__PROBLEM TO SOLVE__
Read the material below and count the lines holding the string "title". Give that count with nothing added.

__RECORDS FOR THE TASK__
+ + + + + + +

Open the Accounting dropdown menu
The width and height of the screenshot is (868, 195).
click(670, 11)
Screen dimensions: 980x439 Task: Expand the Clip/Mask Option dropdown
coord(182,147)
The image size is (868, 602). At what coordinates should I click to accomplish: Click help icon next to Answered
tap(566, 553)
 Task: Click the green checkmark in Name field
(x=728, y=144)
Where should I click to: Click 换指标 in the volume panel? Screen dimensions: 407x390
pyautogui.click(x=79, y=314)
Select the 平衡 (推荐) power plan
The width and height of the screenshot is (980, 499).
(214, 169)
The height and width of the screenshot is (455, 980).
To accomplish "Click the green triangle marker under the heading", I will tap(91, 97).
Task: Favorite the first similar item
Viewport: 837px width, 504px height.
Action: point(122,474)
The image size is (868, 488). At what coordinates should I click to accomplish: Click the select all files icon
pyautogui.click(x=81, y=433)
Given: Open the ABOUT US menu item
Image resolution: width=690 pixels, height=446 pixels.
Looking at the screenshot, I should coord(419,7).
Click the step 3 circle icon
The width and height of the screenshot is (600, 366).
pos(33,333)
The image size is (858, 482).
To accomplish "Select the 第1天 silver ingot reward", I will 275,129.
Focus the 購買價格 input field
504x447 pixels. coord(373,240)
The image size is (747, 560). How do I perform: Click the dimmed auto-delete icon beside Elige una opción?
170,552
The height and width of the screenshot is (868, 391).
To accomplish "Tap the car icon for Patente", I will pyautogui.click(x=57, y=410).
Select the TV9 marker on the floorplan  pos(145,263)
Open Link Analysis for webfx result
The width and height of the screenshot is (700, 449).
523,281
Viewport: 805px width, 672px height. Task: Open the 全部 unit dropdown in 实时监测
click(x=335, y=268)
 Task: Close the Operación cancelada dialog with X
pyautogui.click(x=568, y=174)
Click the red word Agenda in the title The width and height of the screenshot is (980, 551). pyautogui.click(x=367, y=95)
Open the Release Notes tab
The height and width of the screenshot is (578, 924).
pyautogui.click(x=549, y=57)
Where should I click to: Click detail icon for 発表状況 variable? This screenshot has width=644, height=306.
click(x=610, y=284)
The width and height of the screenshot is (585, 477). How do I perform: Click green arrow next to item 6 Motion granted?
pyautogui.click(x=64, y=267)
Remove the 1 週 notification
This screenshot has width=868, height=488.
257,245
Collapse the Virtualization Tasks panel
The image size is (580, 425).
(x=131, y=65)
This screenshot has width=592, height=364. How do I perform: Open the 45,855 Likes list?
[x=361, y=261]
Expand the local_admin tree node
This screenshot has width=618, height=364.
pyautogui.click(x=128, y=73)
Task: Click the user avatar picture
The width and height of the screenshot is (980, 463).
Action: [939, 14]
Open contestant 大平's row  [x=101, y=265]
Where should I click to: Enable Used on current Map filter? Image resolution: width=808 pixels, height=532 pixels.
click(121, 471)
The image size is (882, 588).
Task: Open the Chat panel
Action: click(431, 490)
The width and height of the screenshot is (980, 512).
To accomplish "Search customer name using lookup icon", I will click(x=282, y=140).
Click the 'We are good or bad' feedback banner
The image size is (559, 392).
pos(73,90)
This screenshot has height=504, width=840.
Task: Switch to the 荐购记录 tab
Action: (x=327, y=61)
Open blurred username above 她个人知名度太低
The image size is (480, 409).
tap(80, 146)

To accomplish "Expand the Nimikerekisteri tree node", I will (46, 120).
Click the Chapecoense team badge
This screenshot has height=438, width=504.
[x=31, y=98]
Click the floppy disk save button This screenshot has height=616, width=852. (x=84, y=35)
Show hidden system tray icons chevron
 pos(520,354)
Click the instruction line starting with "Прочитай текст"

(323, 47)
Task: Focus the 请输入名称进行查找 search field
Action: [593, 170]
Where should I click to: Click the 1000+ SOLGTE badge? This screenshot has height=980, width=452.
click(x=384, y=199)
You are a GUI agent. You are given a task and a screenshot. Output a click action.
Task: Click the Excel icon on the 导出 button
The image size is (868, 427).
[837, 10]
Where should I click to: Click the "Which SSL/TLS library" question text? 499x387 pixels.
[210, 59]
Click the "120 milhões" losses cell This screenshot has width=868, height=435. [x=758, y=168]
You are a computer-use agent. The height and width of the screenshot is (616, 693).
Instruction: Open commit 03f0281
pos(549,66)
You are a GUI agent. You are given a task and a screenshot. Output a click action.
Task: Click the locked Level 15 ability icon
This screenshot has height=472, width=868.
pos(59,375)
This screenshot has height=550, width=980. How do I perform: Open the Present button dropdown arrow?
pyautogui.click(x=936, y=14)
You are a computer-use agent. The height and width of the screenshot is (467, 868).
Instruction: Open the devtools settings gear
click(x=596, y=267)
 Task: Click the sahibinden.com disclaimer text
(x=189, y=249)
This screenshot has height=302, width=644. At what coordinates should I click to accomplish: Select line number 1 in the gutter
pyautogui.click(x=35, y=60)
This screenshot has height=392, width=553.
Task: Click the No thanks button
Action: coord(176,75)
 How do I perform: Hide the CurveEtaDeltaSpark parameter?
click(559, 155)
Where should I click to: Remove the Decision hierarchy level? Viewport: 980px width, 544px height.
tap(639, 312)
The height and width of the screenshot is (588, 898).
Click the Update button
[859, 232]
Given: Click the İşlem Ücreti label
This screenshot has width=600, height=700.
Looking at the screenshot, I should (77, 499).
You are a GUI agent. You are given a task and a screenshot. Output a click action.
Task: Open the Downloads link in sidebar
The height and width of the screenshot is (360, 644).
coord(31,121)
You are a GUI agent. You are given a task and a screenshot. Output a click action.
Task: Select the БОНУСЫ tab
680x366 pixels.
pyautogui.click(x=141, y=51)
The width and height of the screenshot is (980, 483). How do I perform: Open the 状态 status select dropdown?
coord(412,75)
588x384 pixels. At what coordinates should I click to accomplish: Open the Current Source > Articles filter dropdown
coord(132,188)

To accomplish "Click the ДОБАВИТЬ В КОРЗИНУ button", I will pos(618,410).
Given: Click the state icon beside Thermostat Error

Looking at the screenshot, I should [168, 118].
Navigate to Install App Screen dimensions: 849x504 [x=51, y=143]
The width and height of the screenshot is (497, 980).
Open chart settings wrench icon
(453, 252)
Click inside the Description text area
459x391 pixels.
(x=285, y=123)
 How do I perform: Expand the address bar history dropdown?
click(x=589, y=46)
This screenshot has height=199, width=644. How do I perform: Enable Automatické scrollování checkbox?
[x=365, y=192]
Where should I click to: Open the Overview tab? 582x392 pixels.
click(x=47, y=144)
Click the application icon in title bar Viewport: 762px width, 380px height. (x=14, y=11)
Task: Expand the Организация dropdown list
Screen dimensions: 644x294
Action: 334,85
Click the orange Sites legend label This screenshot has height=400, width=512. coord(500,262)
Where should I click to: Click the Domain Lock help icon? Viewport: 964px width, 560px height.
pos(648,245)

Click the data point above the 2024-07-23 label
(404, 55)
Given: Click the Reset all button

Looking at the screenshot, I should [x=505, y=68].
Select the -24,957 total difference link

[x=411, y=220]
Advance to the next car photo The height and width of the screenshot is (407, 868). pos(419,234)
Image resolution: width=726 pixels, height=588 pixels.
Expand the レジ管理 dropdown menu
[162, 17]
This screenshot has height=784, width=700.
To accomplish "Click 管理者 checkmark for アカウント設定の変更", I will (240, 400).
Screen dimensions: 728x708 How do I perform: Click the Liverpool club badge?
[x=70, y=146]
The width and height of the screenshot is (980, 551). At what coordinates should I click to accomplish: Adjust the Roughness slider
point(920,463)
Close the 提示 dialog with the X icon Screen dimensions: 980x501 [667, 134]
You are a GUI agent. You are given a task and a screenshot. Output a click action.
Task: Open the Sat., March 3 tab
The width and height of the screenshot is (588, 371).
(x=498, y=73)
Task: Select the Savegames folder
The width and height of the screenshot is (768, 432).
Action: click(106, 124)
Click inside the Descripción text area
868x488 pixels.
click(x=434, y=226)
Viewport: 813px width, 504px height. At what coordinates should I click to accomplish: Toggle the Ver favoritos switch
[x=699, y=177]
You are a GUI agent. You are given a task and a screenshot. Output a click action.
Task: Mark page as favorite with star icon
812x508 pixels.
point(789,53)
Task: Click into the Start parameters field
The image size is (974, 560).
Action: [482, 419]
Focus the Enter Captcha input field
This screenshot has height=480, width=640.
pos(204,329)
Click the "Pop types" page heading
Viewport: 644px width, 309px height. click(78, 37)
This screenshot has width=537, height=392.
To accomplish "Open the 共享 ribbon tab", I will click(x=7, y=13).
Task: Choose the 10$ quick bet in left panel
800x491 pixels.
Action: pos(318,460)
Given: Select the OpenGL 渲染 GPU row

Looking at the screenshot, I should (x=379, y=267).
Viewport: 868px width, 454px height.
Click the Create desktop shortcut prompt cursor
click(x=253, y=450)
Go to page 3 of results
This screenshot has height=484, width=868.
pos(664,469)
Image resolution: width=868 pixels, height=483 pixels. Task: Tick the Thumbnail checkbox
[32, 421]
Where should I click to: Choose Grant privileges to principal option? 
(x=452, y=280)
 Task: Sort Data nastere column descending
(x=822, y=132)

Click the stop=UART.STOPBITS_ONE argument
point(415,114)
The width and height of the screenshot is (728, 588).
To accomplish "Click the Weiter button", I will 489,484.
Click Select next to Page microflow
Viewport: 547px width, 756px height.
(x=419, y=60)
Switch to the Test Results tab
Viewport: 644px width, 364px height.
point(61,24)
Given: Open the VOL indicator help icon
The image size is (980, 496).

+ + + + + + +

__RESULT BELOW__
2